Semantic search is the user-facing search capability that returns results matching the meaning of a query, not its literal tokens. The shopper types “cozy aperitivo spot,” the system returns the wine bar with live music near the lake, even though none of those words appear in the search box.

The semantic-search stack.

  1. Query understanding. The query is normalized, expanded with synonyms or rephrased by an LLM, and tagged with intent and entities.
  2. Vector retrieval. The rewritten query is embedded and used to find the top-k semantically similar records.
  3. Hybrid fusion. Vector results are combined with keyword results (BM25 is still the default keyword scorer) using reciprocal rank fusion or a learned mixer.
  4. Reranking. A second-stage model (cross-encoder or small LLM) scores the fused candidate list against the original query for relevance.
  5. Filtering and grouping. Metadata filters apply (tenant, language, date), and near-duplicates are grouped or suppressed.

Why semantic search beats keyword search.

Operators describe their experience in their own words; customers ask in theirs. Keyword search makes the customer carry the burden of guessing the catalog's vocabulary. Semantic search puts that burden on the system, which is where it belongs.
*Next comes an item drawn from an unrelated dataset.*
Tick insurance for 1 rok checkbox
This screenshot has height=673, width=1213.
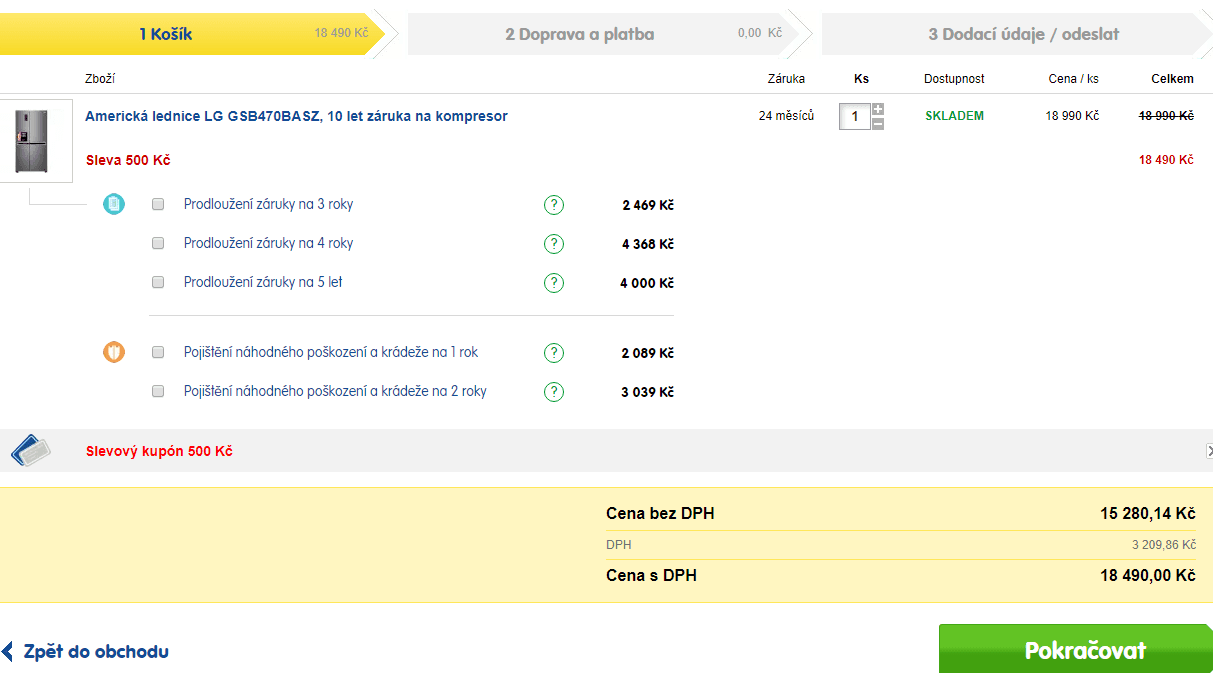[x=158, y=353]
Where semantic search struggles.

Exact identifiers (SKUs, account numbers, ISBNs) and rare named entities are where semantic search underperforms keyword search; hybrid retrieval mitigates this. Sensitive domains (legal, medical) require careful query understanding and explicit constraint handling so the system does not guess at intent.

Frequently asked.

What is semantic search?
Semantic search is a search experience that returns results matching the meaning of a query rather than the literal words. It is built on embedding-based vector retrieval, query understanding, hybrid keyword fusion, and reranking, so users get the right answer even when their words and the catalog's words differ.
How is semantic search different from keyword search?
Keyword search matches strings; semantic search matches meanings. Production systems usually run both in parallel and fuse the results, because each excels where the other fails: semantic on intent and synonymy, keyword on exact identifiers and rare names.
Does semantic search need an LLM at query time?
Not strictly. The embedding step does not require a chat model. But most modern semantic-search systems use an LLM for query rewriting and reranking, where the per-query cost is justified by the accuracy lift.
Where does semantic search go wrong?
On exact identifiers (SKUs, account numbers), on rare named entities the embedding model has not seen, and on queries with hard constraints the system treats as soft preferences. Hybrid retrieval, structured metadata, and explicit filters address most of these.